For this project, the gss.sav file is loaded into SPSS (GSS, n.d.).  The goal is to look at the relationships between the following variables: agecat (Age category) and degree (Respondent’s highest degree).

To conduct a chi-square analysis, navigate through Analyze > Descriptive Statistics > Crosstabs.

The variable degree was placed in the “Row(s)” box and agecat was placed under “Column(s)” box.  Select “Statistics” button and select “Chi-square” and under the “Nominal” section select “Lambda”. Select the “Cells” button and select “Standardized” under the “Residuals” section.

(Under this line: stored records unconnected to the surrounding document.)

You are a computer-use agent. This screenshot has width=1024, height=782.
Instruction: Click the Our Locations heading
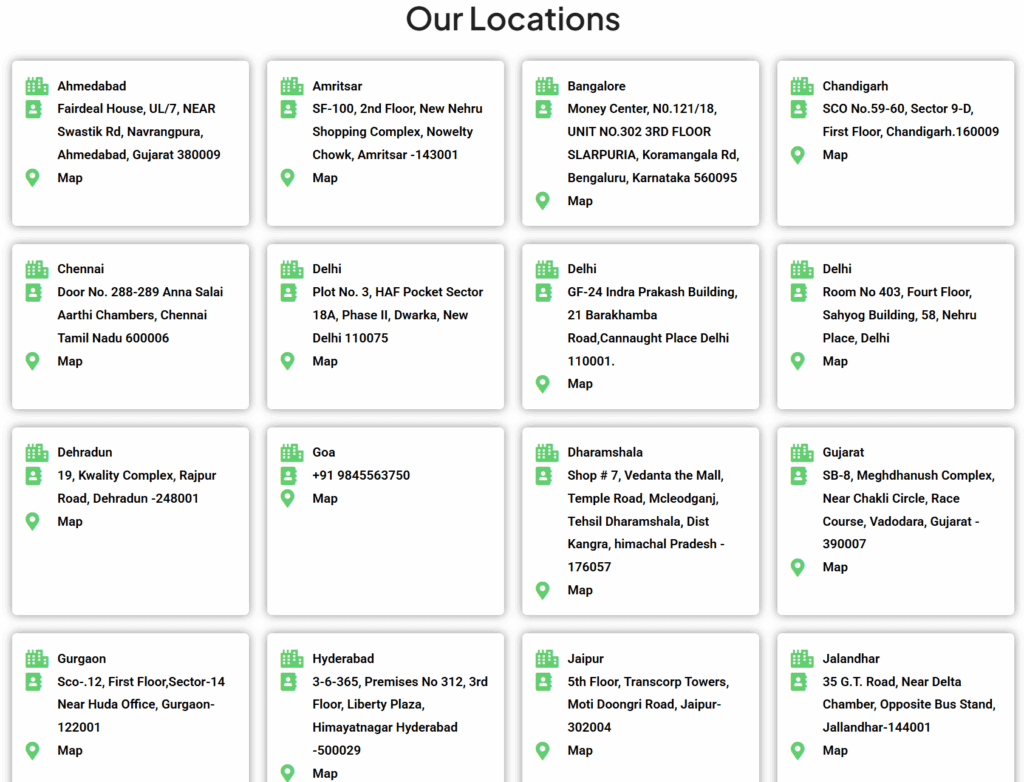click(512, 19)
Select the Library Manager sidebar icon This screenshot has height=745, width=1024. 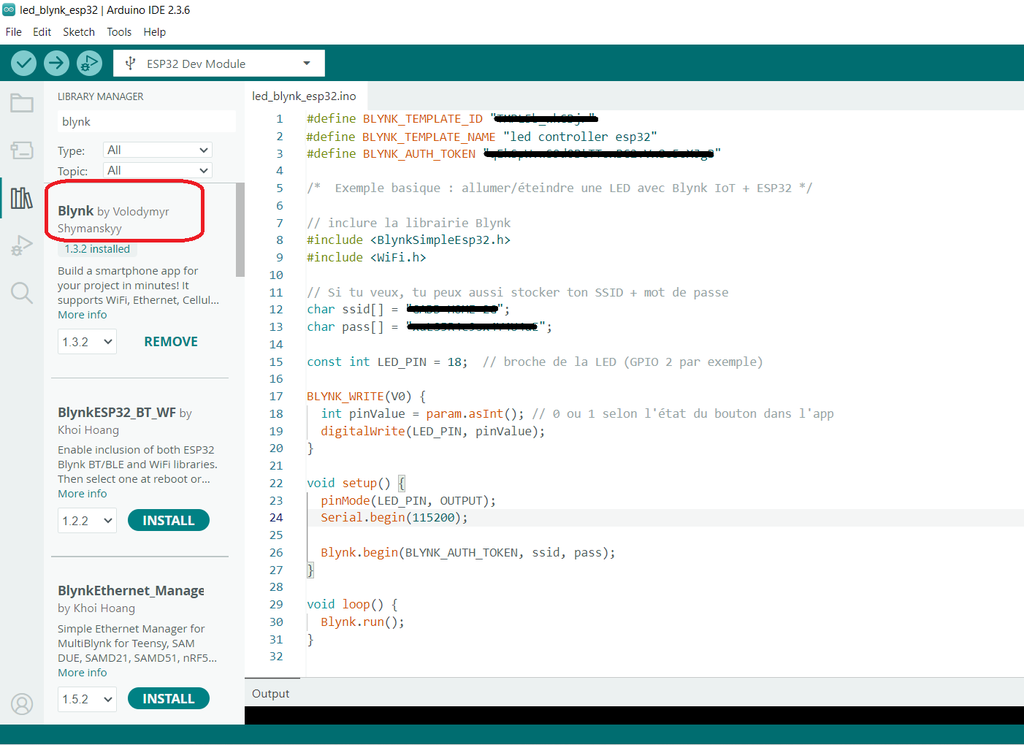click(21, 197)
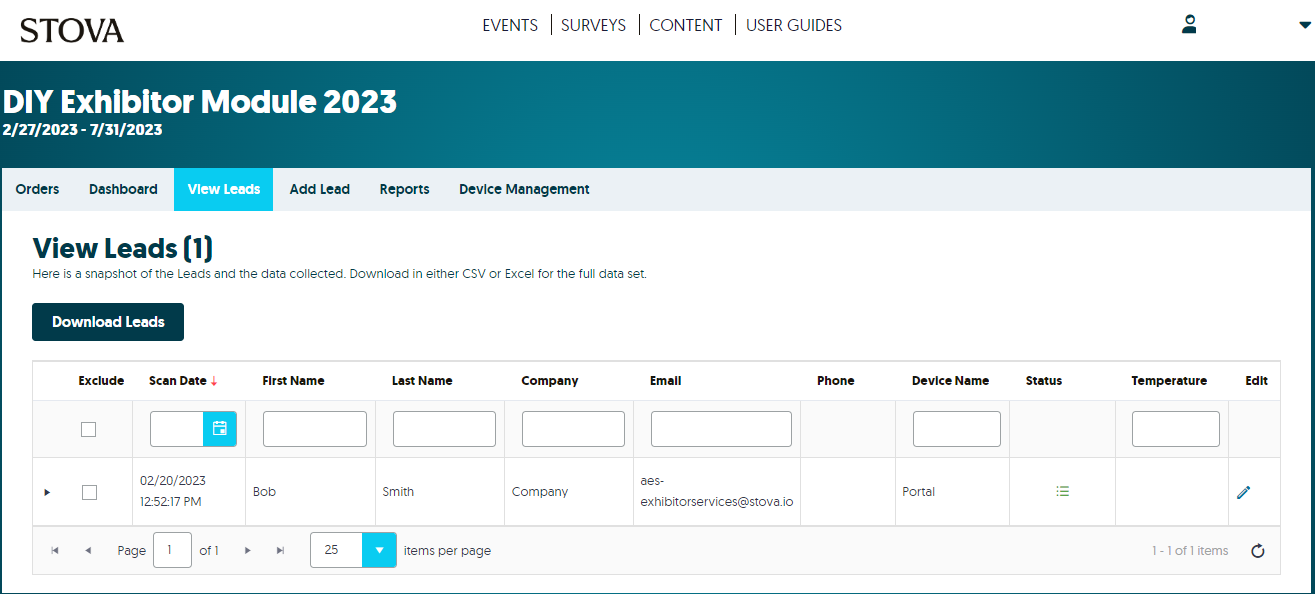Jump to the last page of leads
Viewport: 1315px width, 594px height.
pyautogui.click(x=280, y=551)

The procedures for this analysis are provided in video tutorial form by Miller (n.d.).  The following output were observed in the next four tables.

Results

Table 1: Case processing summary.

Cases
Valid Missing Total
N Percent N Percent N Percent
Degree * Age category 1411 99.4% 8 0.6% 1419 100.0%

From the total sample size of 1419 participants, 8 cases are reported to be missing, yielding a 99.4% response rate (Table 1).   Examining the cross tabulation, for the age groups 30-39, 40-49, 50-59, and 60-89 the standardized residual is far less than -1.96 or far greater than +1.96 respectively.  Thus, the frequencies between these two differ significantly.  Finally, for the 60-89 age group the standardized residual is less than -1.96, making these two frequencies differ significantly.  Thus, for all these frequencies, SPSS identified that the observed frequencies are far apart from the expected frequencies (Miller, n.d.).  For those significant standardized residuals that are negative is pointing out that the SPSS model is over predicting people of that age group with that respective diploma (or lack thereof).  For those significant standardized residuals that are positive is point out that the SPSS model is under-predicting people of that age group with a lack of a diploma.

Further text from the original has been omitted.